NUEVA YORK.– El juez federal Alvin Hellerstein decidió este jueves mantener los cargos por narcoterrorismo contra el derrocado líder venezolano Nicolás Maduro y su esposa Cilia Flores, aunque expresó serias dudas sobre las sanciones que limitan su acceso a recursos para costear su defensa legal.
Durante la segunda audiencia celebrada en Nueva York, tras su captura en Caracas el pasado enero, Maduro fue visto más delgado y con el cabello visiblemente más canoso. Ingresó a la sala sonriente, saludó a su equipo legal y permaneció atento durante toda la sesión, tomando notas en varios momentos.
Un caso “único” bajo la lupa judicial
La defensa argumentó que el Gobierno de Estados Unidos vulnera la Sexta Enmienda al impedir que los acusados utilicen fondos venezolanos para pagar a sus abogados.
Según sus representantes, la Oficina de Control de Activos Extranjeros (OFAC) revocó licencias que permitían el uso de esos recursos. Esto, afirman, deja a Maduro y Flores en una situación de indefensión al limitar su derecho a elegir libremente a su defensa. El juez Hellerstein calificó el proceso como un “caso único” y cuestionó la postura de la Fiscalía. “El acusado está aquí. Flores está aquí. Ya no representan una amenaza para la seguridad nacional”, afirmó, señalando además cambios en el contexto político internacional.
A pesar de sus observaciones, el magistrado rechazó desestimar los cargos, al considerar que sería una decisión “demasiado seria”. No obstante, adelantó que evaluará si ordena al Gobierno estadounidense permitir el acceso a fondos para la defensa.
Restricciones, pruebas y figuras clave
Durante la audiencia también se discutió la solicitud de la Fiscalía de impedir que los acusados compartan pruebas con coacusados prófugos, entre ellos el ministro del Interior venezolano Diosdado Cabello y Nicolás Maduro Guerra, hijo del exmandatario.
El juez no emitió una decisión definitiva, pero dejó claro que “no es lo mismo hablar que compartir”, marcando una posible línea en el manejo de la evidencia.
Preocupaciones por la edad del juez
Expertos estiman que el juicio podría iniciar en uno o dos años, cuando Hellerstein tendría 94 años. Según reportes de The New York Times, el magistrado ha mostrado señales de fatiga en audiencias recientes, lo que genera dudas sobre su capacidad para liderar un proceso complejo y prolongado.

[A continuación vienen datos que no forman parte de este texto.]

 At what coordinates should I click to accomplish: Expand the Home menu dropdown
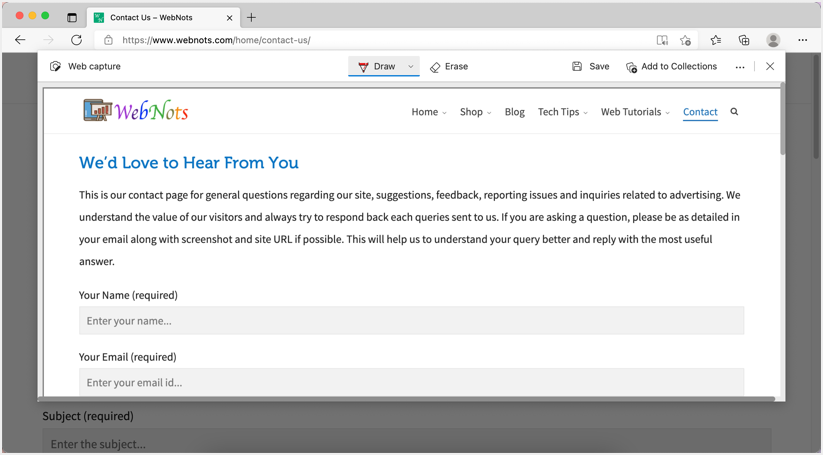(x=429, y=112)
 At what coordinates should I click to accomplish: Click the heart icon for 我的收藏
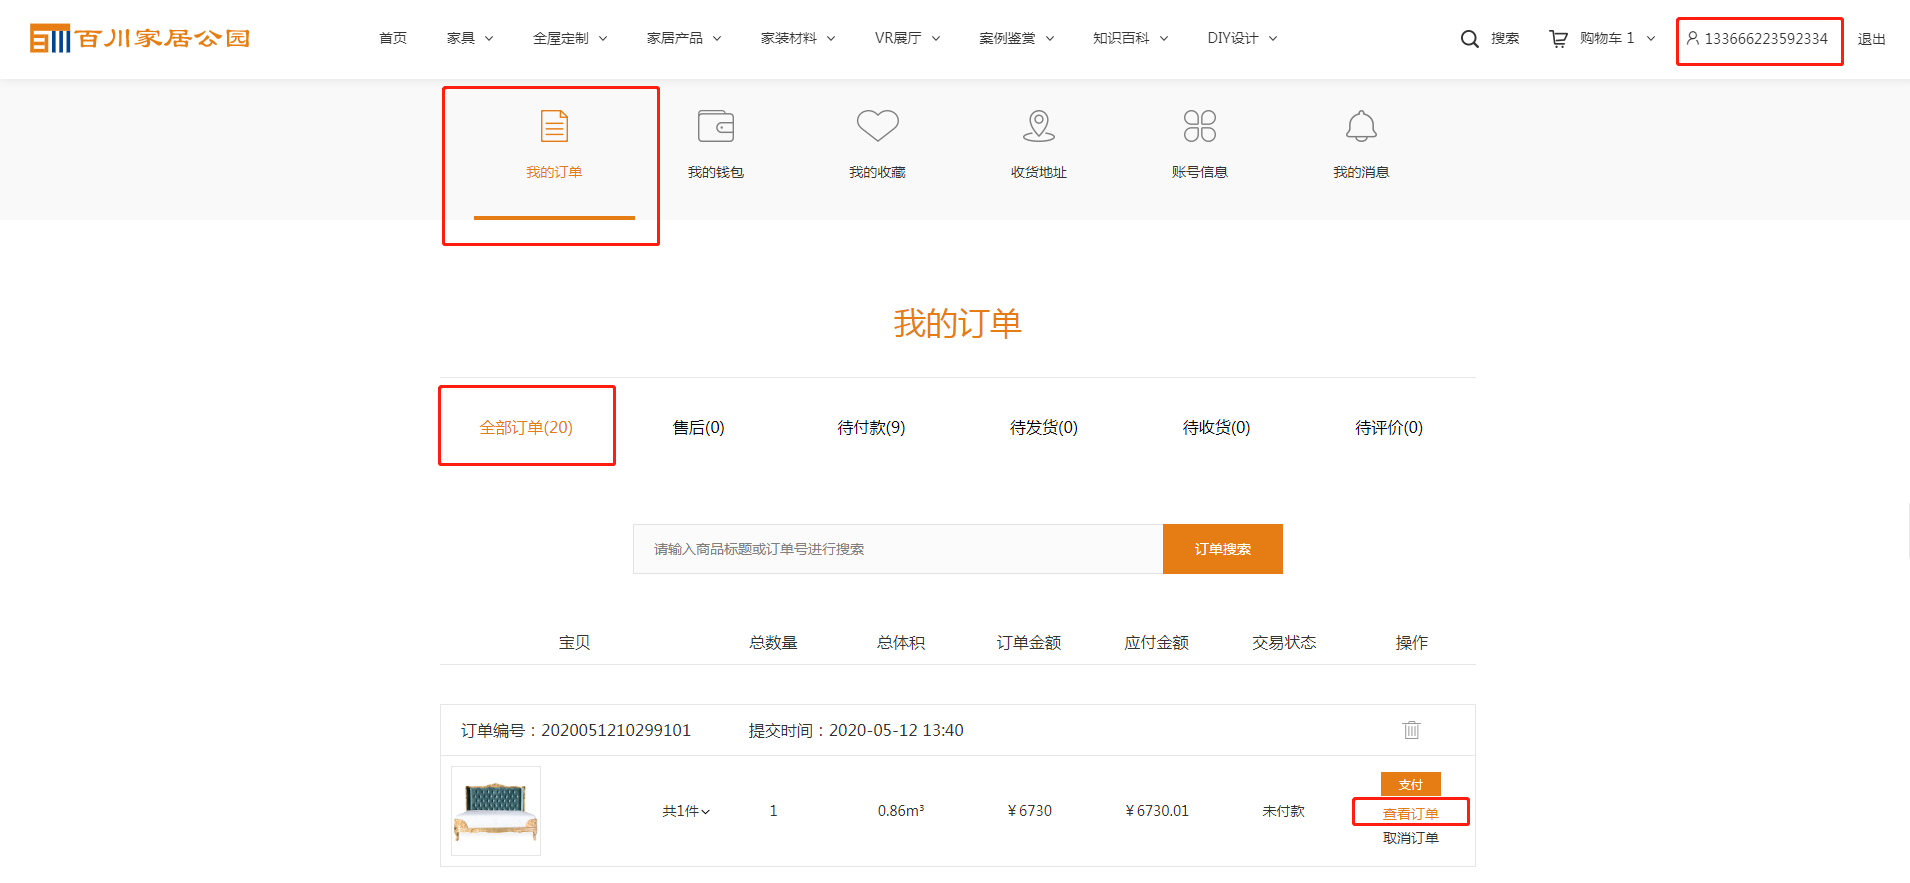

Durante la sesión de este jueves, el juez presentó voz quebrada, pausas frecuentes y momentos en los que debió repetir intervenciones, lo que fue notado tanto por la defensa como por la Fiscalía.
Cargos graves y estado de salud
Maduro enfrenta cuatro cargos, incluyendo conspiración para narcoterrorismo e importación de cocaína. Por su parte, Flores está acusada de conspiración para tráfico de drogas y posesión de armas.
Ambos se declararon “no culpables” en enero. En esa ocasión, Maduro se definió como un “prisionero de guerra”.
Los abogados también manifestaron preocupación por la salud de Flores, quien espera un ecocardiograma. En audiencias anteriores ya se habían reportado lesiones en sus costillas.
Tensión en las calles de Nueva York
Fuera del tribunal, dos grupos de manifestantes protagonizaron momentos de tensión desde tempranas horas del día.
Un primer grupo, compuesto mayoritariamente por estadounidenses, exigía la liberación de Maduro, alegando que su detención fue ilegal. Portaban carteles y coreaban consignas en inglés en apoyo al exmandatario.
En contraste, un segundo grupo de venezolanos reclamaba justicia para su país y pedía la condena del exlíder, generando un ambiente de confrontación frente a la sede judicial.